Das ist es auch, was Clark selber bei Genentech hält:«Ich glaube, wir bleiben für immer», sagt der gebürtige Engländer. Er lebt mit seiner Frau und drei Töchtern seit acht Jahren hier. Kalifornien ist seine grosse Liebe geworden. Ob es auch zwischen Roche und Genentech die grosse Liebe wird, ist offen. Denn «im Gegensatz zu früher fallen nun einige Entscheide in Basel», so Clark. «Damit müssen sich die Leute halt nun abfinden.»

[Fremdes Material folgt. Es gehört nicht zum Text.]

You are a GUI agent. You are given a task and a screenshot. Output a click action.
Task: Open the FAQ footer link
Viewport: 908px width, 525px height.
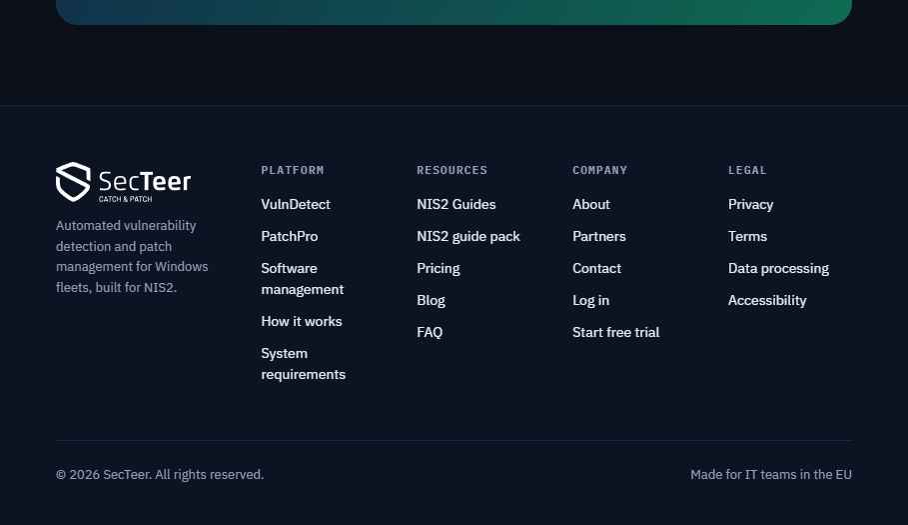430,332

Auch kulturell unterscheiden sich die Unternehmen gewaltig. Das beginnt bei Äusserlichkeiten wie der Kleidung. Ian Clark trägt selten etwas anderes als Jeans. Und niemals eine Krawatte. «Wir möchten nicht, dass man die Leute anhand der Kleidung unterscheidet. Besonders in Nordkalifornien und im Hightech-Umfeld werden die Menschen nach ihrer Leistung beurteilt und nicht nach dem, was sie anziehen.»
Auf die Frage nach seinem Geburtstag kommt Clark ins Stocken. Dann beginnt er zu lachen und nennt den Tag. Es ist exakt das Datum von heute im Jahr 1960: Er feiert tatsächlich seinen 50. Geburtstag. Das ist der Moment, sich zu verabschieden.
Zurück in der Schweiz. Am Flughafen Zürich wartet ein junger Mann aus Basel. Er hält eine Tafel mit der Aufschrift «Roche - Genentech» in die Höhe und mustert die ankommenden Fluggäste. Es ist 15.30 Uhr. Der Swiss-Flug LX 39 aus San Francisco ist soeben gelandet - pünktlich.